第93話
戯鬼の攻撃を受けてしまった狂鬼は、血飛沫を飛び散らせていた。その様子に空中から待機していた烏丸が、声を荒げて狂鬼に近寄った。
「狂鬼さんっ!!」
「ぐっ……騒ぐな。この程度で殺られるつもりはねぇよ」
流れた血が滴る中、狂鬼は自分の肩を押さえて言った。致命傷にはなっていない事を安堵した烏丸だったが、狂鬼は烏丸を退かして戯鬼の事を見据える。
睨まれた戯鬼は、ニヤリと笑みを浮かべて口を開いた。
「その通りだヨ、妖怪。狂鬼はこれでも黒騎士だからネ、心配する必要はないネ」
不敵な笑みを浮かべられ、烏丸はそんな視線に悪寒が走った。全身を舐められたような感覚に襲われ、烏丸は一歩後退して身を引こうとした。

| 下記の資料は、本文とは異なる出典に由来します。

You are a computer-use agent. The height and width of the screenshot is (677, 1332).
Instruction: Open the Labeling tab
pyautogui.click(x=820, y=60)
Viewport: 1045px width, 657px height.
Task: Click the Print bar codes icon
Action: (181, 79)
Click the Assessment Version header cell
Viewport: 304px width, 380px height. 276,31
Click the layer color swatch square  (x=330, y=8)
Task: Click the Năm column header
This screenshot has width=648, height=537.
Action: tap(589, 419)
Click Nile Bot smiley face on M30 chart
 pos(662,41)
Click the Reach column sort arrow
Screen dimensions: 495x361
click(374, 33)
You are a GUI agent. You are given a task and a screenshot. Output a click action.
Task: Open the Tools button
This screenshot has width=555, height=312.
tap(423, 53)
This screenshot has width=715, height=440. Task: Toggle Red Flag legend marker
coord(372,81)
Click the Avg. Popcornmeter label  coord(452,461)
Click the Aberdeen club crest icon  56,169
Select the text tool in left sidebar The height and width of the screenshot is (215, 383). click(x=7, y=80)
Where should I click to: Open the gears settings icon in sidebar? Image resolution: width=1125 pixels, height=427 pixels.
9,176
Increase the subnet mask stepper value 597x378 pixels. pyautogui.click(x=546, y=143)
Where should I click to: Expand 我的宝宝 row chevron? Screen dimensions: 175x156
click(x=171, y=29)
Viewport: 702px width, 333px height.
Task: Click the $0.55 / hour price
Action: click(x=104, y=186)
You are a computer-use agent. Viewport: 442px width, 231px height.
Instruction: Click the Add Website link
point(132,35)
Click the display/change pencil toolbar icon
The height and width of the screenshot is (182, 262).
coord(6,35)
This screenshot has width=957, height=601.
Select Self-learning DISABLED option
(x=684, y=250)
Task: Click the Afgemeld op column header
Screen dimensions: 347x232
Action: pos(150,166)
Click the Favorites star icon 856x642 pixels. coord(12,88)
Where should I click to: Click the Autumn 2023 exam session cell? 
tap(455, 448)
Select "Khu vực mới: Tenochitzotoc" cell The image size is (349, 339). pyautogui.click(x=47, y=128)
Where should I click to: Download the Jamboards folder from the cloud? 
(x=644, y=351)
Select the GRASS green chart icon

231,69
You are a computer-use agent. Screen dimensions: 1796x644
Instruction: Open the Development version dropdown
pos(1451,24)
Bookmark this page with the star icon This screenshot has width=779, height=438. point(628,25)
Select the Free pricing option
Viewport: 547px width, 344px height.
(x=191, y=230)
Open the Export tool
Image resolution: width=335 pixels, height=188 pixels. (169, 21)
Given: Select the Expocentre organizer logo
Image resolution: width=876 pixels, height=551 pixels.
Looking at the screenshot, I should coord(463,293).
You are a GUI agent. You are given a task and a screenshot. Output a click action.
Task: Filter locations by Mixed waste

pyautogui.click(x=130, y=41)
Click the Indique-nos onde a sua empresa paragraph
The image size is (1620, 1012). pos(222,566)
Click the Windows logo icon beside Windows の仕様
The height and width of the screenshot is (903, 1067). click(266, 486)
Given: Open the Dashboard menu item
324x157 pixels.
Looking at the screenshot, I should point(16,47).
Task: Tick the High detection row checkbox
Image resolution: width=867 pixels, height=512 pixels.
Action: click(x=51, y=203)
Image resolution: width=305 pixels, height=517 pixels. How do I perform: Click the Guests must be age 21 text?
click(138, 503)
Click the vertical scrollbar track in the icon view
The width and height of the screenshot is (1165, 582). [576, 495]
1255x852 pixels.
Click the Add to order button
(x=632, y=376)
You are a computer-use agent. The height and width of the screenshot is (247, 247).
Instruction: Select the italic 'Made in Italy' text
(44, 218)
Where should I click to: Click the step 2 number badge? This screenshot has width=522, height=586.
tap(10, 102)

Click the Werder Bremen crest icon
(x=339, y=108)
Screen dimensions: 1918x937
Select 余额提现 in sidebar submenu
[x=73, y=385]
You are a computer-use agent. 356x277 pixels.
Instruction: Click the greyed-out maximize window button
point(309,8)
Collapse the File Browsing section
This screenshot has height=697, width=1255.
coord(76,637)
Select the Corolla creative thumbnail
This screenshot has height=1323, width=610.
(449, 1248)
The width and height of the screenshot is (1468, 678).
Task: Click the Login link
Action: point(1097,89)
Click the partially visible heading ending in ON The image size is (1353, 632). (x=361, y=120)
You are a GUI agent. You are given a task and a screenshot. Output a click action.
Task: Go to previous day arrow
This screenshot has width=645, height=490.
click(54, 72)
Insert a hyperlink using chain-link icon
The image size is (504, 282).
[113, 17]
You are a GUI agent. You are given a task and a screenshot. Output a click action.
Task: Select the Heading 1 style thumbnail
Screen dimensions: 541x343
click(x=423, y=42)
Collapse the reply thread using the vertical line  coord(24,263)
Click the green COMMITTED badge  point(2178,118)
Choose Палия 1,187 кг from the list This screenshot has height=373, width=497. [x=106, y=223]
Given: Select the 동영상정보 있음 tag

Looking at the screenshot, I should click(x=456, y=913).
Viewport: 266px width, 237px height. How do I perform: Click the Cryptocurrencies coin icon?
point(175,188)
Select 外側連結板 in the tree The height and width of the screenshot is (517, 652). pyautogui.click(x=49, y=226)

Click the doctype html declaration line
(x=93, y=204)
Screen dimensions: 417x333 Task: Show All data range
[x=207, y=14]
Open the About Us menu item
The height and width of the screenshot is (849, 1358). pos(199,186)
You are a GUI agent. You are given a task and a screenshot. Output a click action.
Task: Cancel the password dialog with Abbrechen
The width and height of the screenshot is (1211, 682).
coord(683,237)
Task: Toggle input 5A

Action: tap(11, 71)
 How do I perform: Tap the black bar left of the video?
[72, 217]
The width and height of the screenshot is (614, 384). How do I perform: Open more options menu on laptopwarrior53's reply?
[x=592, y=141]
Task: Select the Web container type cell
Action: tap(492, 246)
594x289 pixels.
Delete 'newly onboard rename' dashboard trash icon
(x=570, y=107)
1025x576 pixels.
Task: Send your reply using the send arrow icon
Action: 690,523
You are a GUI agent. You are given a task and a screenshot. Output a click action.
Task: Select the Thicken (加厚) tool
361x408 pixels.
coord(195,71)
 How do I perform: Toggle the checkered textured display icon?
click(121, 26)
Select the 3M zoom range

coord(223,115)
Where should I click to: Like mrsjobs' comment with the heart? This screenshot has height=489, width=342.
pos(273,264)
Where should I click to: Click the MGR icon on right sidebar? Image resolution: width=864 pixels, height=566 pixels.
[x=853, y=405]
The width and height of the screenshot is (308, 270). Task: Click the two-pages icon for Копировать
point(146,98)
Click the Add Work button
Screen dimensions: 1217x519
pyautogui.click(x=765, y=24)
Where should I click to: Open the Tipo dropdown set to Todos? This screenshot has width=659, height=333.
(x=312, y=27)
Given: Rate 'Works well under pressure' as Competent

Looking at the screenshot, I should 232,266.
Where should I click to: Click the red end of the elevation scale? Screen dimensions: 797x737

だがしかし、そんな烏丸へ振り向いた狂鬼は告げた。大斧を地面に突き刺し、後退しようとする烏丸に向かって首を左右に振った。それを見た烏丸は、小さく息を吐きながら引きかけていた足を前に出す。
「逃げないのかネ?オマエの事は逃がしてあげようト、思ったんだけド」
「こいつは、あの人が集めた奴らの一人でもある。この程度で怖気付くなら、最初からあの人の背中を追ってねぇだろ」
「ワタシに勝てるつもりかネ?」
「勝つさ。知ってるか?……力を驕った奴は、最終的に負けるように出来てるんだぜ?」
そう告げた狂鬼は、ニヤリと笑みを浮かべて大斧を構えた。その言葉を聞いた戯鬼は、繋げていた左右の袖口を離して言うのであった。